# Feeding the Masdies



## Brabantia (Mar 5, 2014)

Since many years I search on the Net what is a good regime for feeding the Masdevallia.
I read the most various opinions and often very diverging.
This last in date from a renowned producer (on its site):
"Fertilizer: as with most orchids the mantra is “weekly, weakly”. We fertilize once a week at a low rate of 100 parts per million nitrogen".
Is that a low rate ??
If the maths are correct this mean 750 to 850 ppm of total salts (in function of the percentage of Nitrogen in the fertilyser). It seems to me a little bit high .
On Wiki I read: They should be fertilized with a half-strength mixture of a balanced fertilizer once a month and a high nitrogen fertilizer can be used for single applications in the spring and fall. 
How high is a full strengh ??
Here in Belgium a nursery recommend 65 ppm N from a 13_3_15 Ca Mg one time per week. I have tested ... roots burn!
So in touch with your experience can you recommend me a level of feeding and a frequency which would be completely allowable to feed Masdevallia without the risk of burning roots or seeing appearing black stains on leaves. Thank you in advance.


----------



## Chicago Chad (Mar 5, 2014)

experiences will vary depending on overall culture.
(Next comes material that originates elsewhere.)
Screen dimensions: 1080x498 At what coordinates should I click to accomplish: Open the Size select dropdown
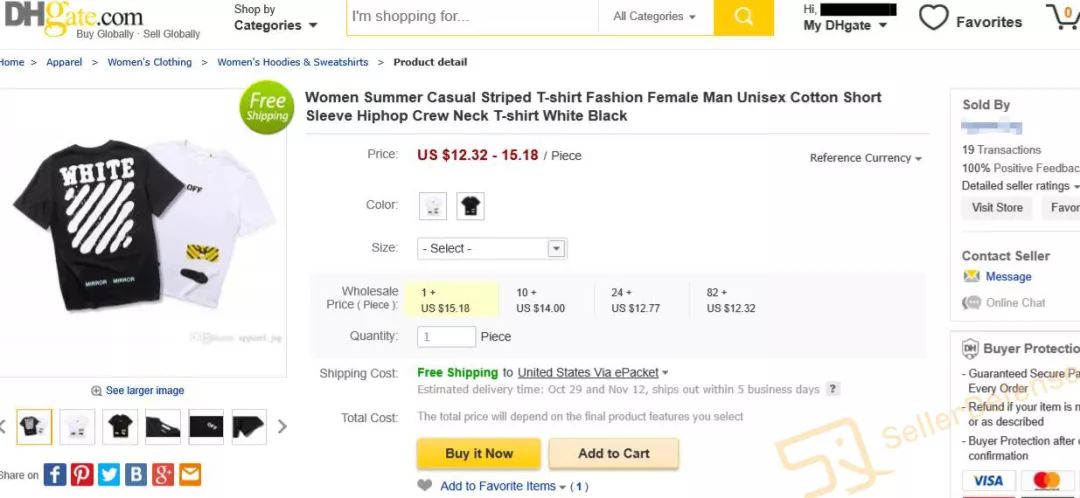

From my experience growing Masdies and the like that 100 PPM N is way too much. Often deadly, but not always. I would suggest using under 50 PPM N at all times. I tend to go even lower. I have seldom, if ever had a problem with fertilizer being the reason that these plants aren't blooming, assuming you are feeding for that reason.

I only use distilled water as well. I have found that K like, MSU clean water formula, and other hydroponic organic ferts all work well in the right proportions. 

I do not venture into all the technical measurements so to speak. I typically use a 1/4 tsp of pulverized fertilizer during warmer months and less than that during the winter. I also fertilize at almost every watering, with some breaks in winter.


----------



## Erythrone (Mar 5, 2014)

For plants in bark mix, I used to feed at 25 to 60 ppm N every watering and they grew very well. 

But since I grow most of my Masdies in sphagnum moss, the few plants in bark are now fed with weaker solution. I fertilize with every watering all the masdies, in bark of sphagnum, at 5 to 10 ppm N.


----------



## Rick (Mar 5, 2014)

I only have one Masdie, but a handful of other Pluerothalids (like Restrepia and Scaphosepalum).

I spray with about 1-5ppm N daily using a K lite base with a tiny addition of Mg and PO4.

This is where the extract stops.